In een ruime, met taxus en meidoorn omhaagde tuin met enkele oude eiken gelegen, aan straatzijde van twee bakstenen pijlers met gecementeerde afwerking en verdwenen hek voorziene dorpswoning met dubbelhuisopstand; drie traveeën en één à twee bouwlagen onder zadeldak (nok parallel aan de steeg, kunstleien) en lessenaarsdak (kunstleien), uit de eerst helft van de 20ste eeuw.

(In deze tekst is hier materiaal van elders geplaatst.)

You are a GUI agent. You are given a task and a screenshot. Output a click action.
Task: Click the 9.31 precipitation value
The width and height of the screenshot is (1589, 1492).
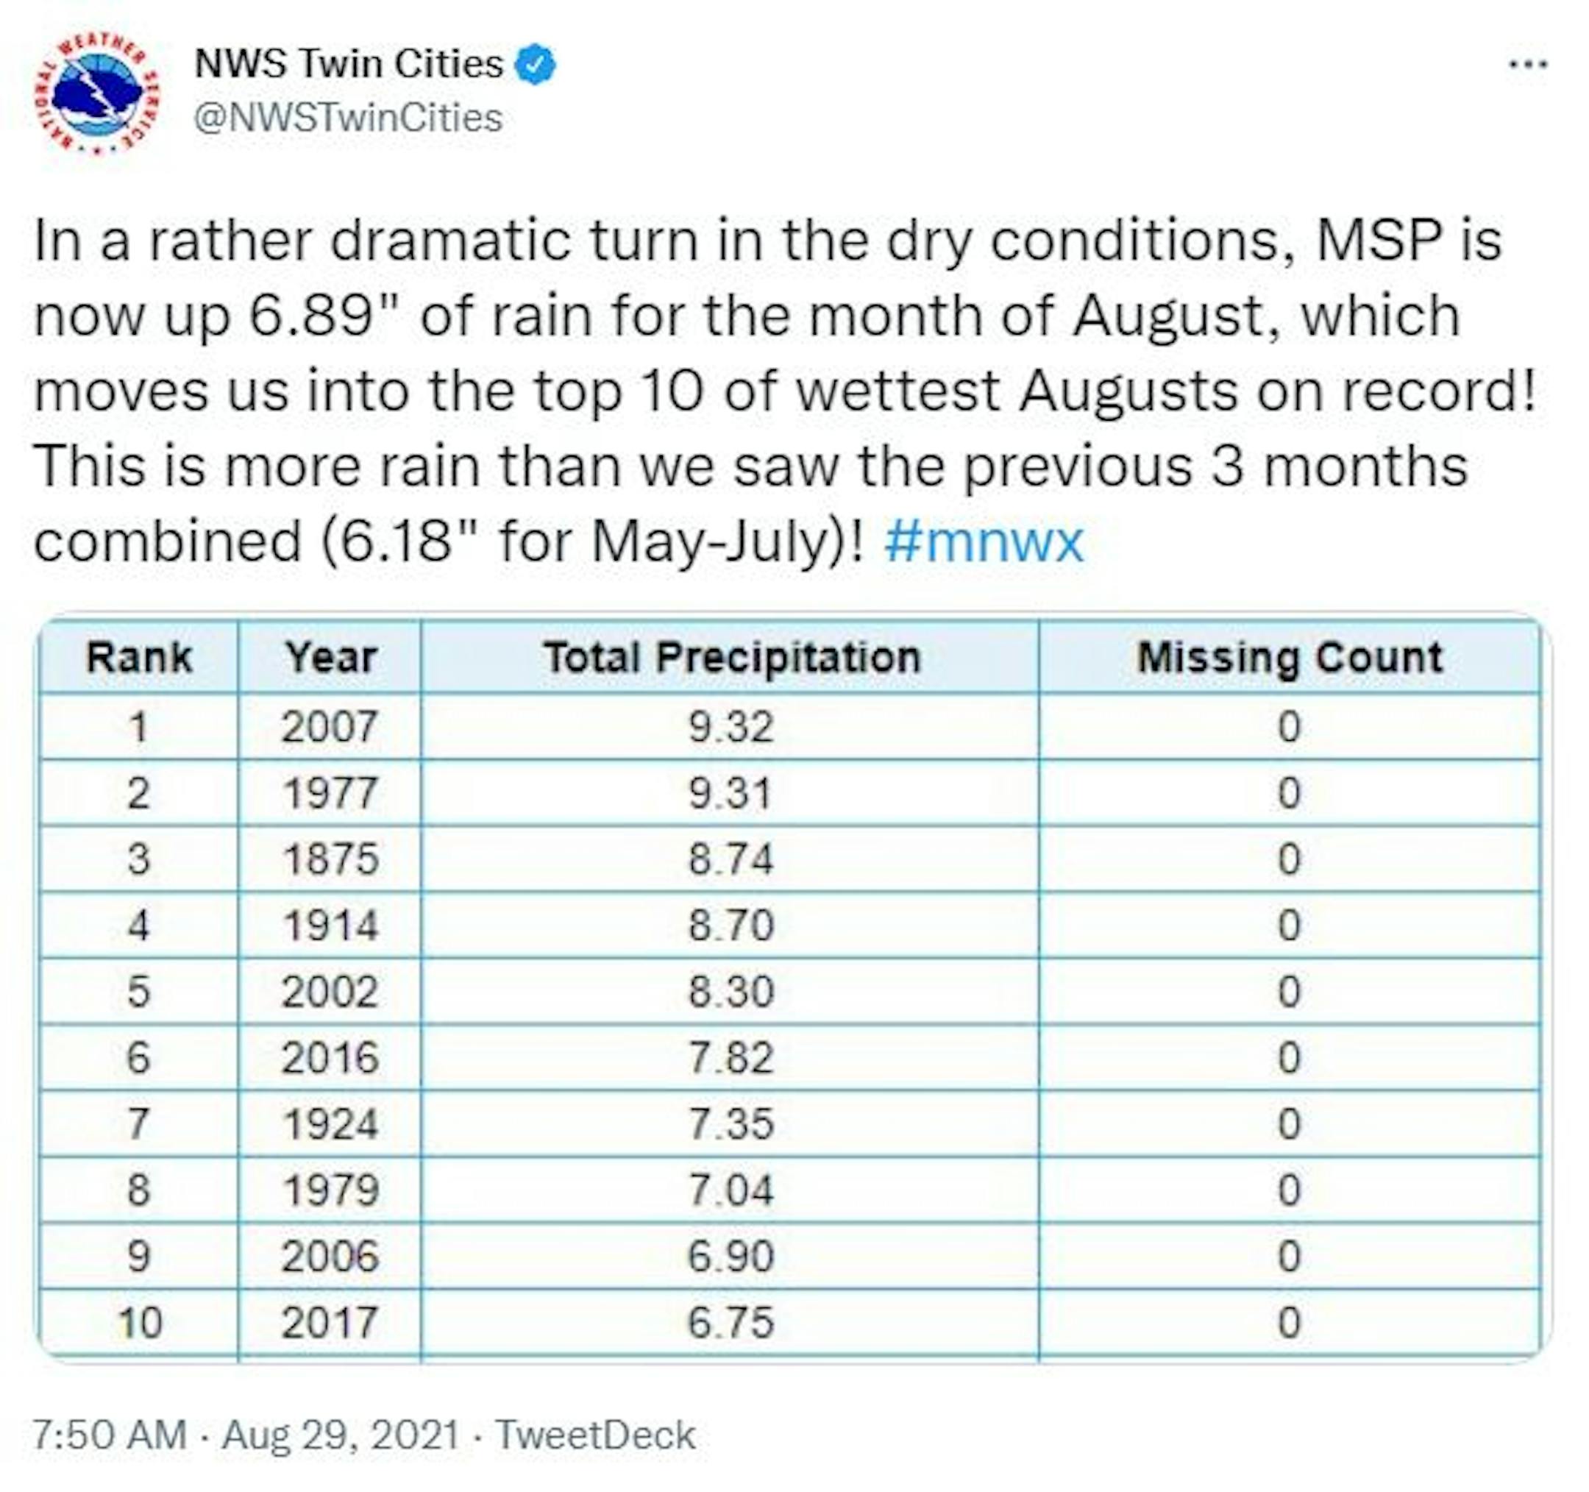pyautogui.click(x=731, y=794)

Met krulankers verankerde baksteenbouw op gecementeerde plint in imitatiebreuksteen; grotendeels bewaard houtwerk, onder meer geprofileerde kroonlijst. Ritmerende lisenen op de hoeken en bij de deurtravee, alsook verbindende rondboogfries uitlopend in een rechte muizentand met dropmotief. Getoogde muuropeningen op hardstenen lekdrempels. Eenvoudiger zijgevels en achtergevel. Achteraan de rechtertravee, lagere haakse, deels originele, deels aangepaste aanbouw onder dito zadeldak.
Links van het huis, recente garage van betonplaten en eveneens losstaande, bakstenen houtberging onder mank zadeldak (mechanische pannen).